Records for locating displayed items
════════════════════

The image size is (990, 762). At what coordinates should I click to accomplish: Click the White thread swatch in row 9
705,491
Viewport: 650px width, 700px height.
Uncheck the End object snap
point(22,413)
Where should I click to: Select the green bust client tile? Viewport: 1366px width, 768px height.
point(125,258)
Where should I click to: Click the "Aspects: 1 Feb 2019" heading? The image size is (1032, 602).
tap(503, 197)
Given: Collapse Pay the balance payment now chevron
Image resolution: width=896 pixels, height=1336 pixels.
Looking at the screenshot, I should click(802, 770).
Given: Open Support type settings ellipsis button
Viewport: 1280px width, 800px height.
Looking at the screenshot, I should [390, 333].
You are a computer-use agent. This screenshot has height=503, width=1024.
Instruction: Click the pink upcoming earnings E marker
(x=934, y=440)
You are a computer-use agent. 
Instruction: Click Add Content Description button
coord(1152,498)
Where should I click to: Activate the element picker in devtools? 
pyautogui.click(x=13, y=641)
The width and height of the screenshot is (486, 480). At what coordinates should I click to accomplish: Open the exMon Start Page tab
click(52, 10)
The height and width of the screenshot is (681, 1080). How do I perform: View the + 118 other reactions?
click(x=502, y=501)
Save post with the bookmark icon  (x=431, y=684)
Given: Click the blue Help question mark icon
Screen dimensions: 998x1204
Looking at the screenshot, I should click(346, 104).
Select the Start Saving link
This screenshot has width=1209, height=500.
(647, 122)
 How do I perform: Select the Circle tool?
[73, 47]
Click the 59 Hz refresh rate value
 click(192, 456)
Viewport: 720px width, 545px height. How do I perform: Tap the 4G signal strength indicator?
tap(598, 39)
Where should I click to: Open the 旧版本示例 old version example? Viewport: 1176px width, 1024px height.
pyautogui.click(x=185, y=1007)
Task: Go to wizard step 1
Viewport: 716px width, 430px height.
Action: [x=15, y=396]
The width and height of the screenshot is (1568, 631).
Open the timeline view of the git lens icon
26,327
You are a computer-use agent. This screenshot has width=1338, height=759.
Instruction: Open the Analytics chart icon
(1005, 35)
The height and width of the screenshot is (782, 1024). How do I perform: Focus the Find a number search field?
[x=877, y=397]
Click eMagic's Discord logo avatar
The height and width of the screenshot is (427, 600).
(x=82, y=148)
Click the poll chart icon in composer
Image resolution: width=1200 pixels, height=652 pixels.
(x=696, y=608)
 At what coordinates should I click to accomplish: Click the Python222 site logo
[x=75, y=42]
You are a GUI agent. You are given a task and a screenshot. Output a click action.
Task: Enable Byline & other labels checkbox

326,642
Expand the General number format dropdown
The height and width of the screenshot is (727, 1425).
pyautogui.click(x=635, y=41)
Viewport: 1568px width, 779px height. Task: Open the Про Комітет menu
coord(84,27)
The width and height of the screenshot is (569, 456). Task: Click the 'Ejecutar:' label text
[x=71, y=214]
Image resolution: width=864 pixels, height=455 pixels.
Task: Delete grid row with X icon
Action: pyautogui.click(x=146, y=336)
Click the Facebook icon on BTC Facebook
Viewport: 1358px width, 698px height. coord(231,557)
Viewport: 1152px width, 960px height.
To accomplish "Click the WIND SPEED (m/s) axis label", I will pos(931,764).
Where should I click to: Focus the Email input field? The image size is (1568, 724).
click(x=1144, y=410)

════════════════════

Rewrite all of the records above, replacing every instance of "Where should I click to" with "Where do I click to" and leaving everything else the same.

The image size is (990, 762). At what coordinates should I click to accomplish: Click the White thread swatch in row 9
705,491
Viewport: 650px width, 700px height.
Uncheck the End object snap
point(22,413)
Where do I click to: Select the green bust client tile? Viewport: 1366px width, 768px height.
point(125,258)
Where do I click to: Click the "Aspects: 1 Feb 2019" heading? The image size is (1032, 602).
tap(503, 197)
Given: Collapse Pay the balance payment now chevron
Image resolution: width=896 pixels, height=1336 pixels.
Looking at the screenshot, I should click(802, 770).
Given: Open Support type settings ellipsis button
Viewport: 1280px width, 800px height.
Looking at the screenshot, I should [390, 333].
You are a computer-use agent. This screenshot has height=503, width=1024.
Instruction: Click the pink upcoming earnings E marker
(x=934, y=440)
You are a computer-use agent. 
Instruction: Click Add Content Description button
coord(1152,498)
Where do I click to: Activate the element picker in devtools? 
pyautogui.click(x=13, y=641)
The width and height of the screenshot is (486, 480). At what coordinates should I click to accomplish: Open the exMon Start Page tab
click(52, 10)
The height and width of the screenshot is (681, 1080). How do I perform: View the + 118 other reactions?
click(x=502, y=501)
Save post with the bookmark icon  (x=431, y=684)
Given: Click the blue Help question mark icon
Screen dimensions: 998x1204
Looking at the screenshot, I should click(346, 104).
Select the Start Saving link
This screenshot has width=1209, height=500.
(647, 122)
 How do I perform: Select the Circle tool?
[73, 47]
Click the 59 Hz refresh rate value
 click(192, 456)
Viewport: 720px width, 545px height. How do I perform: Tap the 4G signal strength indicator?
tap(598, 39)
Where do I click to: Open the 旧版本示例 old version example? Viewport: 1176px width, 1024px height.
pyautogui.click(x=185, y=1007)
Task: Go to wizard step 1
Viewport: 716px width, 430px height.
Action: [x=15, y=396]
The width and height of the screenshot is (1568, 631).
Open the timeline view of the git lens icon
26,327
You are a computer-use agent. This screenshot has width=1338, height=759.
Instruction: Open the Analytics chart icon
(1005, 35)
The height and width of the screenshot is (782, 1024). How do I perform: Focus the Find a number search field?
[x=877, y=397]
Click eMagic's Discord logo avatar
The height and width of the screenshot is (427, 600).
(x=82, y=148)
Click the poll chart icon in composer
Image resolution: width=1200 pixels, height=652 pixels.
(x=696, y=608)
 At what coordinates should I click to accomplish: Click the Python222 site logo
[x=75, y=42]
You are a GUI agent. You are given a task and a screenshot. Output a click action.
Task: Enable Byline & other labels checkbox

326,642
Expand the General number format dropdown
The height and width of the screenshot is (727, 1425).
pyautogui.click(x=635, y=41)
Viewport: 1568px width, 779px height. Task: Open the Про Комітет menu
coord(84,27)
The width and height of the screenshot is (569, 456). Task: Click the 'Ejecutar:' label text
[x=71, y=214]
Image resolution: width=864 pixels, height=455 pixels.
Task: Delete grid row with X icon
Action: pyautogui.click(x=146, y=336)
Click the Facebook icon on BTC Facebook
Viewport: 1358px width, 698px height. coord(231,557)
Viewport: 1152px width, 960px height.
To accomplish "Click the WIND SPEED (m/s) axis label", I will pos(931,764).
Where do I click to: Focus the Email input field? The image size is (1568, 724).
click(x=1144, y=410)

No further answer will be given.